When your portfolio heat is too high, cut the risk and go to cash.
When world markets start to fall, investors sell indiscriminately. Fear takes over, and they just sell to get out and go to cash because the uncertainty in the markets has become unbearable. When the level of portfolio heat rises (what traders call the risk in their portfolios) cut your position sizes by a large margin or cut them out altogether.
Conventional wisdom dictates that you be diversified, but when everything is going down and you’re not short, all diversification does for you is ensures that you only have a percentage of the worst loser.
Case in point: last week gold and copper got killed, the US dollar rallied, fears of financial collapse in Europe (the Euro), there was a worse-than-expected US unemployment number, there are fear about China, and the US stock markets fell and were very volatile and your portfolio probably showed it. In Europe, the debt levels of Greece, Portugal, and Spain are dominating the tape. All you need is one of them to fail or default for there to be a global sell off.
Which came first? How do you protect yourself (your capital)? The answer is “it’s hard to tell.” That’s why many traders enter what are called protective Stop Orders to buy or sell in advance of bad news hitting the ticker tape. Investors can do it too. If your portfolio is entirely long (you own things), the benefit of entering such orders is that you’ve picked an uncle point to go to cash well in advance of the market getting killed. If it begins to sell off due to any number of factors, you’ll be liquidated and your assets will be better preserved in cash until things cool down: you’ll be better able to read and digest the information with a clear head and cool demeanor by being in cash.
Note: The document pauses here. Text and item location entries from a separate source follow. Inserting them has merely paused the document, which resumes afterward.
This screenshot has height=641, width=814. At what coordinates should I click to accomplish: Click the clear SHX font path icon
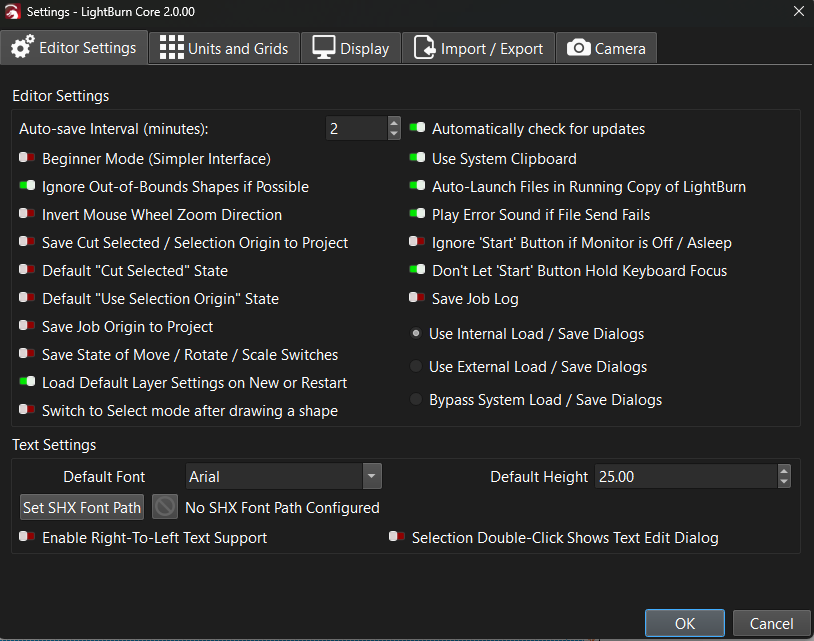[165, 507]
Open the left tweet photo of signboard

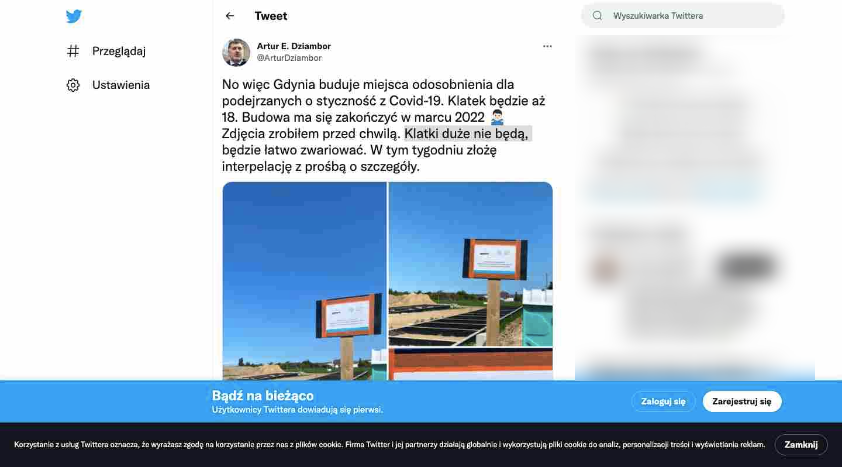tap(304, 281)
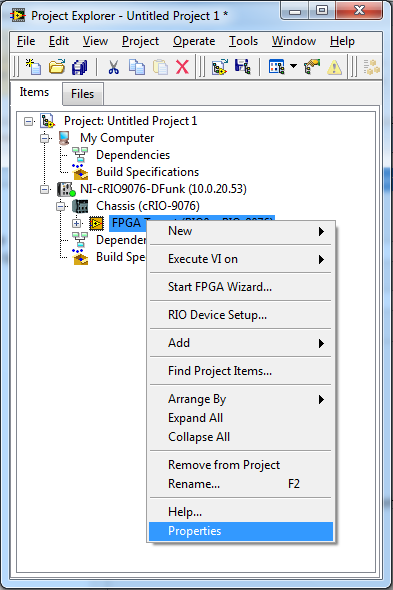Screen dimensions: 393x590
Task: Click the yellow warning triangle icon
Action: point(334,67)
Market Timing Is A Good Thing
You don’t need another idea to invest in before you divest yourself of an investment in your portfolio. Risk management is just that – managing risk. It’s not holding on to some loser, researching another potential investment (from the same place that gave you the first loser), and trying to make a decision on when and how to make the switch.
When markets are in turmoil, many things that are not normally correlated become so. That means that the US dollar, gold, bonds, and the stock markets can all do against you at the same time and for longer periods of time than you can imagine they can. Therefore, cash is king – especially in this economy and real estate market.
The USD, gold, and the Euro are inversely related, so if the fear of Spain collapsing led to vigorous selling of Euros, then the USD could have easily rallied, tanking gold with it. Copper was taken out back and shot which could be related to the fears about China or floor creep from the Gold pits. Floor creep occurs when there is massive price moves up or down in one pit, and it “creeps” over to another pit on the floor.
If the US economy continues to falter, you’ll feel much better in 6-12 months by having been in cash during that time than having not been. You’ll have a higher account balance although it’s in cash, than 12 investments that become highly correlated.
Look at the charts below of the Dow Jones Industrial Average and the COMEX Gold and compare them to the Nasdaq 100 Composite above. (click to enlarge)
Your Emotions Affect Your Judgment About Money
Another very important aspect of doing this is you will take the emotion associated with the paralysis of watching the market on TV and not knowing what to do. You won’t go to bed crushed that you’ve lost a great percentage of your assets in the market and for realizing that diversification has done nothing for you to preserve your wealth or trading capital. Having more cash means you’ll have more choices. You can always get back into the market or any trade.